Castrogiovanni: “A Leicester mi hanno trattato senza rispetto”

Il pilone azzurro racconta la sua verità riguardo all’addio ai Tigers e l’approdo a Tolone.

“Restiamo amici”. Una classica frase da (ex) fidanzati, spesso una bugia, perché entrambi sanno che non sarà così. Ebbene, il fidanzamento tra Martin Castrogiovanni e i Leicester Tigers è finito, ma nessuno dei due sembra abbia voglia di restare amico. E le parole del pilone azzurro sono chiare.

“Non mi vergogno ad ammettere che ho dovuto pagare di tasca mia per liberarmi del contratto con i Tigers – ha dichiarato Martin al Rugby Paper –. Dopo tanti anni a Leicester non mi aspettavo un simile trattamento da parte loro (cioè chief executive Simon Cohen e coach Richard Cockerill), sono molto deluso”.

“Quando un club ti dice che puoi andartene quando vuoi, allora capisci che non ti vogliono più.

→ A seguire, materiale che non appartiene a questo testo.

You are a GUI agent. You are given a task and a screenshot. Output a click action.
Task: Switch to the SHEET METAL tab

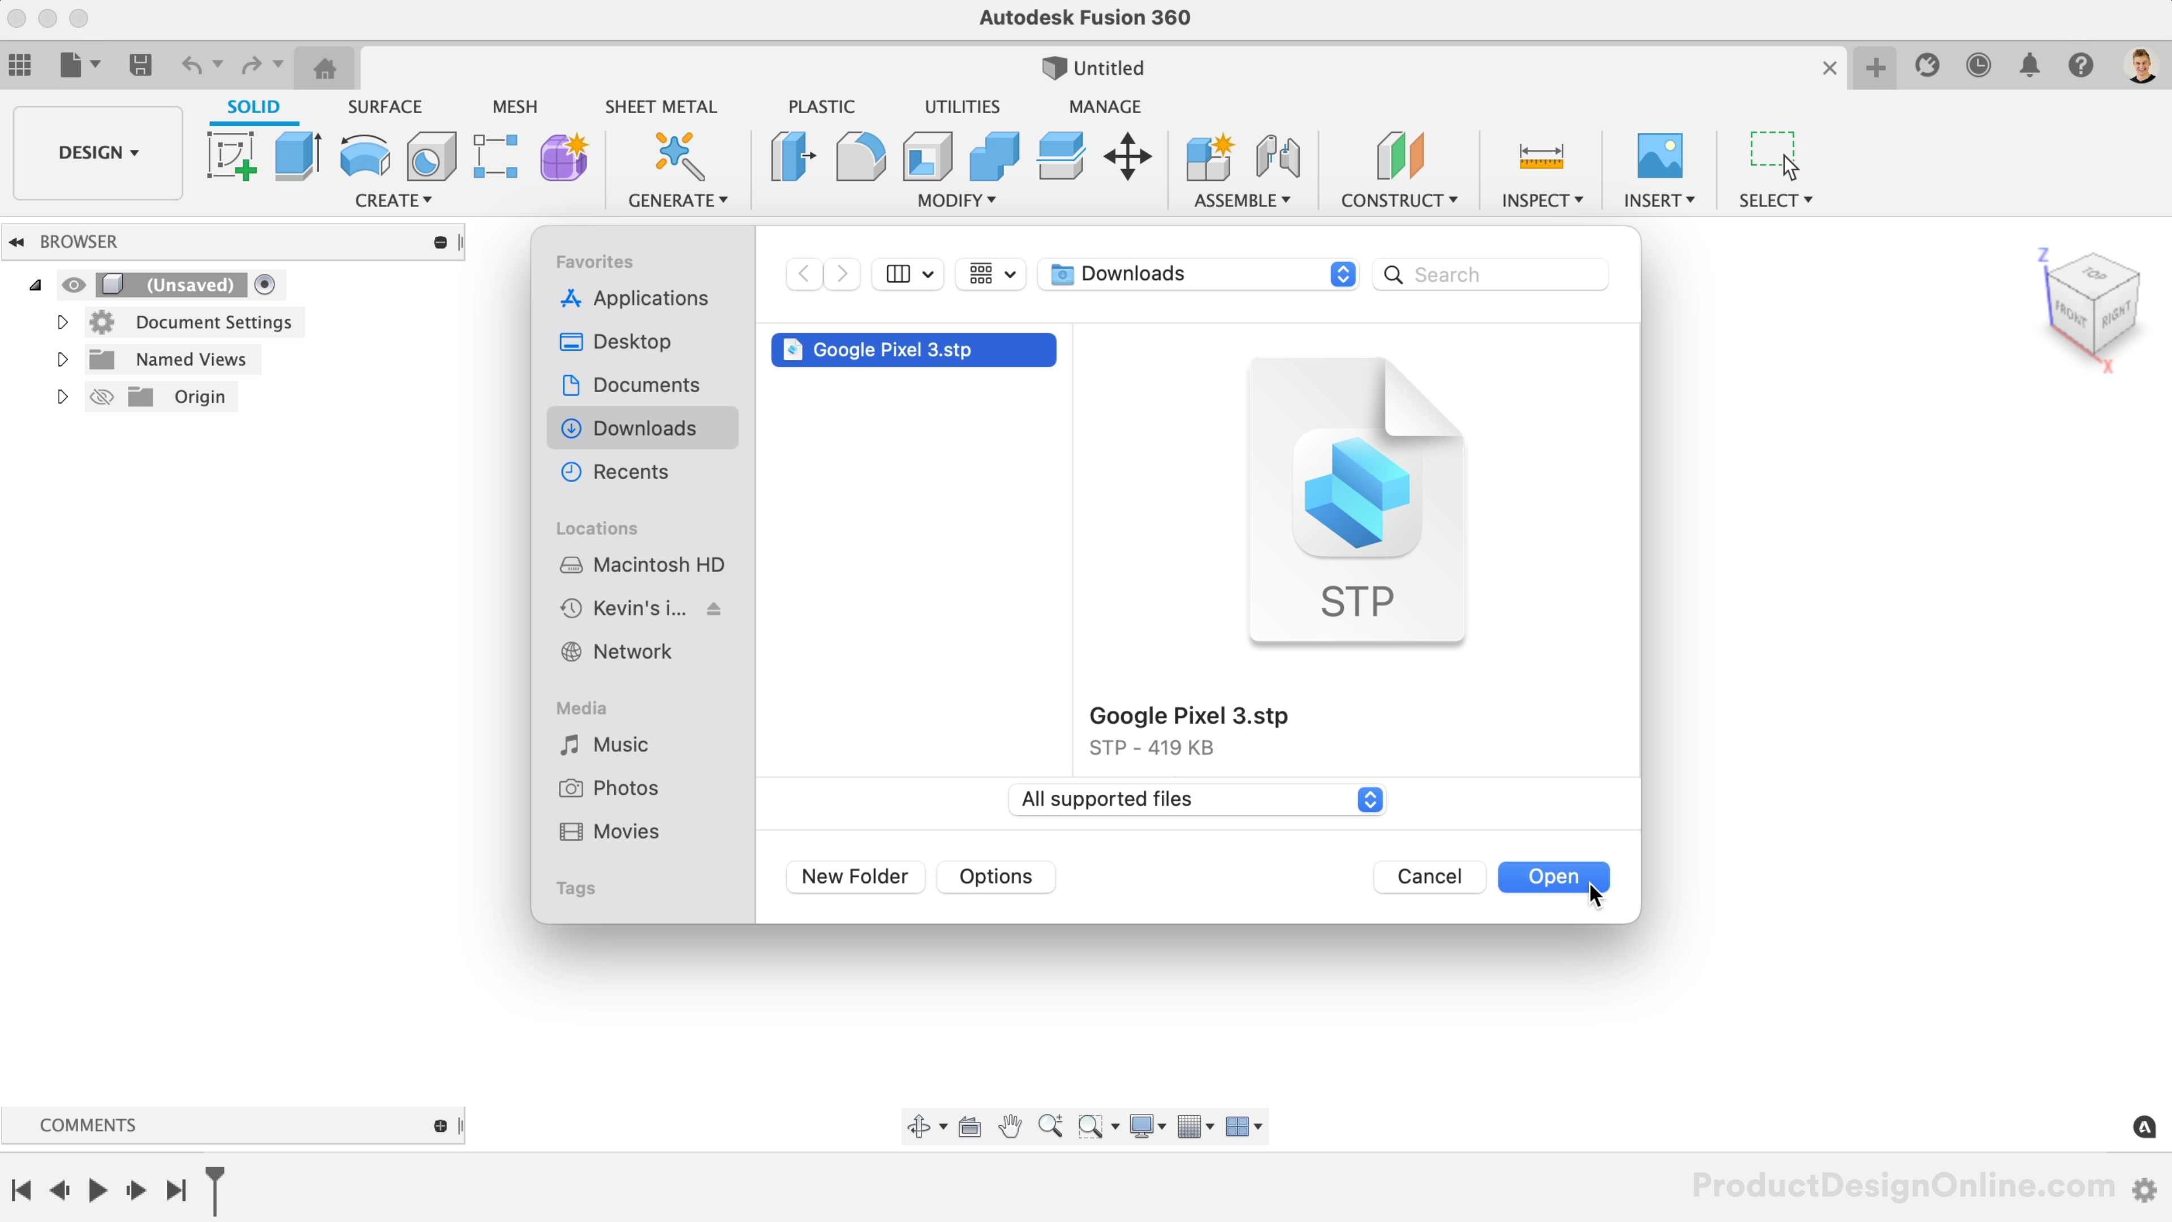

L’atteggiamento di quei due e le loro parole mi hanno fatto perdere ogni rispetto nei loro confronti – continua Castro, che poi allarga il quadro –. Oggi sono pochi i giocatori felici nello spogliatoio dei Tigers, con tutti i continui cambiamenti. E’ brutto dirlo, ma non si può nascondere la verità”.

Poi, però, come già in passato il pilone azzurro passa alle parole dolci per una città che lo ha segnato. “Non sto parlando di chi lavora all’interno del club, nè dei tifosi, che sono sempre stati fantastici” chiude Martin.